Il s'agit d'un tableau prétendant à la dénonciation sociale[5]. Celui-ci représente un groupe de femmes habillées en paysannes avec des mantilles et des foulards sur leurs têtes. Elles semblent assoupies, à exception de la plus vieille, vêtue de noir, qui les accompagne éveillée et vigilante. Les bancs et la pièce décrivent un compartiment de train[6]. La femme âgée surveille les jeunes filles : c'est la maquerelle.
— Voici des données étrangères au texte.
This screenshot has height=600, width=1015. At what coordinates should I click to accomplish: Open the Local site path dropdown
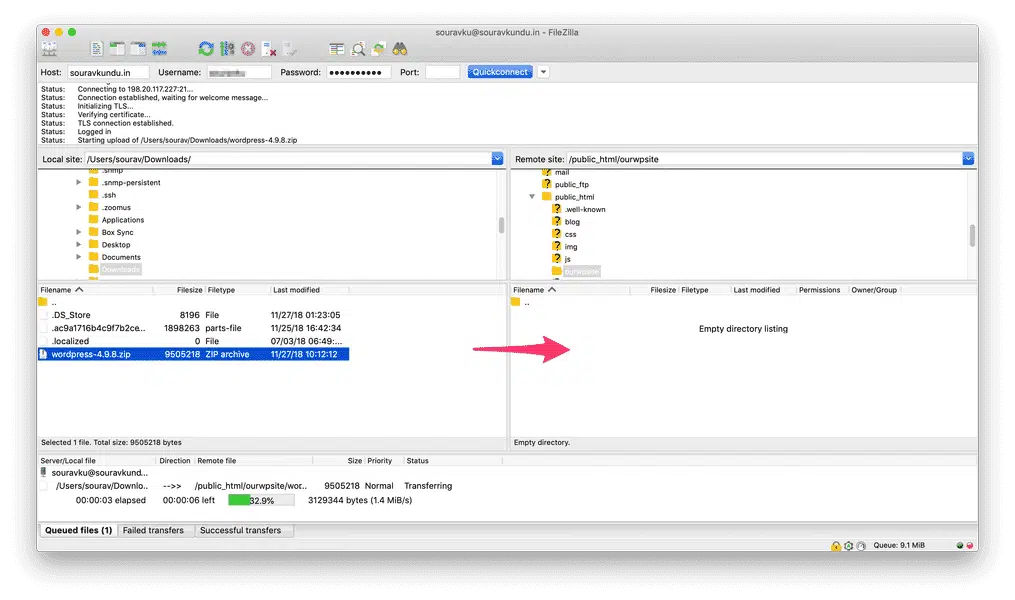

L'espace étroit où se déroule la scène, un wagon de troisième classe « claustrophobique »[7] symbolise l'emprisonnement, l'impossibilité de fuir son destin[8]. L'allusion, délicate et voilée, à la prostitution et de l'exploitation sexuelle des jeunes filles[9] provient sans doute de la grande piété du peintre[8].
Pourtant primée au Salon de Paris en 1897, l'œuvre a fait l'objet de nombreuses critiques[10]. Certains catholiques contemporains de l'auteur l'ont commentée négativement, arguant que le peintre était si bon qu'il aurait « taché son beau et brillant pinceau avec la suie des lupanars »[8]. Pour ces critiques, ce tableau et les autres traitant ce thème forment une tache indélébile dans l’œuvre du peintre[8].
Outre le naturalisme[11], les commentateurs soulignent dans l'œuvre de Sorolla l'influence de Vélasquez[7].